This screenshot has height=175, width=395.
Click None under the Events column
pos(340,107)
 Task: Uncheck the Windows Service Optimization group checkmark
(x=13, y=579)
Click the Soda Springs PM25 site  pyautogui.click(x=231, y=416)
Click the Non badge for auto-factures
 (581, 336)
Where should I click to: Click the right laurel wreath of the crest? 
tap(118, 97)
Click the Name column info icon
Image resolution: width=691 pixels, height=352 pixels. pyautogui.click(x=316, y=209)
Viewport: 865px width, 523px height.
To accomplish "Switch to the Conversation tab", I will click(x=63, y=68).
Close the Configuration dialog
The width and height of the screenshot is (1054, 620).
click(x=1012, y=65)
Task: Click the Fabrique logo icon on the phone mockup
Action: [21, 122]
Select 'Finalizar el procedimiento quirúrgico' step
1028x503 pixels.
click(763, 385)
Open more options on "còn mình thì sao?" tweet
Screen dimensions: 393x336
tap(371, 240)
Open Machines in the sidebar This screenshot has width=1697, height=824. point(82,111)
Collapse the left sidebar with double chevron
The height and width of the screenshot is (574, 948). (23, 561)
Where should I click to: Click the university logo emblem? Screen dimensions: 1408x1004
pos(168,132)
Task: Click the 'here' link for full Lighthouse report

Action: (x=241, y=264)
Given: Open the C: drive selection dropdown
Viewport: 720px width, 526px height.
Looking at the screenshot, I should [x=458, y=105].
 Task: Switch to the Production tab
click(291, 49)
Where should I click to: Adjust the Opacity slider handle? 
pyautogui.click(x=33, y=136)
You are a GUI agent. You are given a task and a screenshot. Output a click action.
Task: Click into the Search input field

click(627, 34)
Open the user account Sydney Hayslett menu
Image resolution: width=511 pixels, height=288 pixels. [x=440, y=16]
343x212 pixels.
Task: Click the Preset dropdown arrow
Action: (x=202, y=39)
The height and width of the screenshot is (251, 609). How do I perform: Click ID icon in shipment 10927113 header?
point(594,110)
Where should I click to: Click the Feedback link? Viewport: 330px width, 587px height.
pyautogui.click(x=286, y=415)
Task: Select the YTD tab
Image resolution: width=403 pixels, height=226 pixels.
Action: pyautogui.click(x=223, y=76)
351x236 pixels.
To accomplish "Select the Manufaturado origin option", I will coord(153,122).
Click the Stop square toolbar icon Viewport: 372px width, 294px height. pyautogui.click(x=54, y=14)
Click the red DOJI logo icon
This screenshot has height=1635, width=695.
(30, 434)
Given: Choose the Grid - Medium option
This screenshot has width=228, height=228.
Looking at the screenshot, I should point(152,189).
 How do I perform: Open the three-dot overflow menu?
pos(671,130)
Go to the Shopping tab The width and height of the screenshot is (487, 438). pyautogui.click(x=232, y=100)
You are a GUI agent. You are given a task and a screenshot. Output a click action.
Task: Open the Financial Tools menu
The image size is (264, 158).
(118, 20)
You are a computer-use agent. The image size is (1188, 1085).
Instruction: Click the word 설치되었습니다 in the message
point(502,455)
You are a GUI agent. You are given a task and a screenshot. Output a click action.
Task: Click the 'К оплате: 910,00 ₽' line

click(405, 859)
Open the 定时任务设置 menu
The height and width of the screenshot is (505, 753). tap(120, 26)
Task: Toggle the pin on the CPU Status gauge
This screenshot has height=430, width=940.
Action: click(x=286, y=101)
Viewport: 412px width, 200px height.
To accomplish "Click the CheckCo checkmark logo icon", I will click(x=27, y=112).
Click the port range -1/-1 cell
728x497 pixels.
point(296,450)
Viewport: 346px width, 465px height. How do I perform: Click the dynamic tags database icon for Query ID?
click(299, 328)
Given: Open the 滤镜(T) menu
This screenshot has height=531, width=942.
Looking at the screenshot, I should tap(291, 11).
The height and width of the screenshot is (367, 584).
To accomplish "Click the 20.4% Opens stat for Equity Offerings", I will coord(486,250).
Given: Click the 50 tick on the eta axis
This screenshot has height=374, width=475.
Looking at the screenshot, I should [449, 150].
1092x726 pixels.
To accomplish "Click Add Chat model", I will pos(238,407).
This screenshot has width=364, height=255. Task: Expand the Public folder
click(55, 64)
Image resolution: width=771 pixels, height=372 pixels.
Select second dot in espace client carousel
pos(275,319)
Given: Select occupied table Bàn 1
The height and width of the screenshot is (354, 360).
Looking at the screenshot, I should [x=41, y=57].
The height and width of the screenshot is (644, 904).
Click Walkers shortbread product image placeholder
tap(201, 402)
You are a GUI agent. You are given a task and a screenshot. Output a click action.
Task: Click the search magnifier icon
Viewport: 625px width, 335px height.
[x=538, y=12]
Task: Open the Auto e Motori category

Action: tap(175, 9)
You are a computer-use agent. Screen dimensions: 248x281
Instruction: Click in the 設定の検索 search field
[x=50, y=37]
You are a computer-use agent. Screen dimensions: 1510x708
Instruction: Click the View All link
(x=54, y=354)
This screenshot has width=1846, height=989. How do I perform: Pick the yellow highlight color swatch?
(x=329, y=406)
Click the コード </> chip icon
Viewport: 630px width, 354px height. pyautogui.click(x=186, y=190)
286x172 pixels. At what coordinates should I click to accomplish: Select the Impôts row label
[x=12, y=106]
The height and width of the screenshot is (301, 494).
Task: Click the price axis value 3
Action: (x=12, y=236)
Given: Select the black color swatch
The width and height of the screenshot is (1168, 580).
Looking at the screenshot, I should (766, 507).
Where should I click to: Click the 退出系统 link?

▬▬▬

- [WHAT TO DO]: Exactly reproduce all of the entries above.

- [OUTPUT FOR THIS TASK]:
This screenshot has height=175, width=395.
Click None under the Events column
pos(340,107)
 Task: Uncheck the Windows Service Optimization group checkmark
(x=13, y=579)
Click the Soda Springs PM25 site  pyautogui.click(x=231, y=416)
Click the Non badge for auto-factures
 (581, 336)
Where should I click to: Click the right laurel wreath of the crest? 
tap(118, 97)
Click the Name column info icon
Image resolution: width=691 pixels, height=352 pixels. pyautogui.click(x=316, y=209)
Viewport: 865px width, 523px height.
To accomplish "Switch to the Conversation tab", I will click(x=63, y=68).
Close the Configuration dialog
The width and height of the screenshot is (1054, 620).
click(x=1012, y=65)
Task: Click the Fabrique logo icon on the phone mockup
Action: [21, 122]
Select 'Finalizar el procedimiento quirúrgico' step
1028x503 pixels.
click(763, 385)
Open more options on "còn mình thì sao?" tweet
Screen dimensions: 393x336
tap(371, 240)
Open Machines in the sidebar This screenshot has width=1697, height=824. point(82,111)
Collapse the left sidebar with double chevron
The height and width of the screenshot is (574, 948). (23, 561)
Where should I click to: Click the university logo emblem? Screen dimensions: 1408x1004
pos(168,132)
Task: Click the 'here' link for full Lighthouse report

Action: (x=241, y=264)
Given: Open the C: drive selection dropdown
Viewport: 720px width, 526px height.
Looking at the screenshot, I should [x=458, y=105].
 Task: Switch to the Production tab
click(291, 49)
Where should I click to: Adjust the Opacity slider handle? 
pyautogui.click(x=33, y=136)
You are a GUI agent. You are given a task and a screenshot. Output a click action.
Task: Click into the Search input field

click(627, 34)
Open the user account Sydney Hayslett menu
Image resolution: width=511 pixels, height=288 pixels. [x=440, y=16]
343x212 pixels.
Task: Click the Preset dropdown arrow
Action: (x=202, y=39)
The height and width of the screenshot is (251, 609). How do I perform: Click ID icon in shipment 10927113 header?
point(594,110)
Where should I click to: Click the Feedback link? Viewport: 330px width, 587px height.
pyautogui.click(x=286, y=415)
Task: Select the YTD tab
Image resolution: width=403 pixels, height=226 pixels.
Action: pyautogui.click(x=223, y=76)
351x236 pixels.
To accomplish "Select the Manufaturado origin option", I will coord(153,122).
Click the Stop square toolbar icon Viewport: 372px width, 294px height. pyautogui.click(x=54, y=14)
Click the red DOJI logo icon
This screenshot has height=1635, width=695.
(30, 434)
Given: Choose the Grid - Medium option
This screenshot has width=228, height=228.
Looking at the screenshot, I should point(152,189).
 How do I perform: Open the three-dot overflow menu?
pos(671,130)
Go to the Shopping tab The width and height of the screenshot is (487, 438). pyautogui.click(x=232, y=100)
You are a GUI agent. You are given a task and a screenshot. Output a click action.
Task: Open the Financial Tools menu
The image size is (264, 158).
(118, 20)
You are a computer-use agent. The image size is (1188, 1085).
Instruction: Click the word 설치되었습니다 in the message
point(502,455)
You are a GUI agent. You are given a task and a screenshot. Output a click action.
Task: Click the 'К оплате: 910,00 ₽' line

click(405, 859)
Open the 定时任务设置 menu
The height and width of the screenshot is (505, 753). tap(120, 26)
Task: Toggle the pin on the CPU Status gauge
This screenshot has height=430, width=940.
Action: click(x=286, y=101)
Viewport: 412px width, 200px height.
To accomplish "Click the CheckCo checkmark logo icon", I will click(x=27, y=112).
Click the port range -1/-1 cell
728x497 pixels.
point(296,450)
Viewport: 346px width, 465px height. How do I perform: Click the dynamic tags database icon for Query ID?
click(299, 328)
Given: Open the 滤镜(T) menu
This screenshot has height=531, width=942.
Looking at the screenshot, I should tap(291, 11).
The height and width of the screenshot is (367, 584).
To accomplish "Click the 20.4% Opens stat for Equity Offerings", I will coord(486,250).
Given: Click the 50 tick on the eta axis
This screenshot has height=374, width=475.
Looking at the screenshot, I should [449, 150].
1092x726 pixels.
To accomplish "Click Add Chat model", I will pos(238,407).
This screenshot has width=364, height=255. Task: Expand the Public folder
click(55, 64)
Image resolution: width=771 pixels, height=372 pixels.
Select second dot in espace client carousel
pos(275,319)
Given: Select occupied table Bàn 1
The height and width of the screenshot is (354, 360).
Looking at the screenshot, I should [x=41, y=57].
The height and width of the screenshot is (644, 904).
Click Walkers shortbread product image placeholder
tap(201, 402)
You are a GUI agent. You are given a task and a screenshot. Output a click action.
Task: Click the search magnifier icon
Viewport: 625px width, 335px height.
[x=538, y=12]
Task: Open the Auto e Motori category

Action: tap(175, 9)
You are a computer-use agent. Screen dimensions: 248x281
Instruction: Click in the 設定の検索 search field
[x=50, y=37]
You are a computer-use agent. Screen dimensions: 1510x708
Instruction: Click the View All link
(x=54, y=354)
This screenshot has width=1846, height=989. How do I perform: Pick the yellow highlight color swatch?
(x=329, y=406)
Click the コード </> chip icon
Viewport: 630px width, 354px height. pyautogui.click(x=186, y=190)
286x172 pixels. At what coordinates should I click to accomplish: Select the Impôts row label
[x=12, y=106]
The height and width of the screenshot is (301, 494).
Task: Click the price axis value 3
Action: (x=12, y=236)
Given: Select the black color swatch
The width and height of the screenshot is (1168, 580).
Looking at the screenshot, I should (766, 507).
Where should I click to: Click the 退出系统 link?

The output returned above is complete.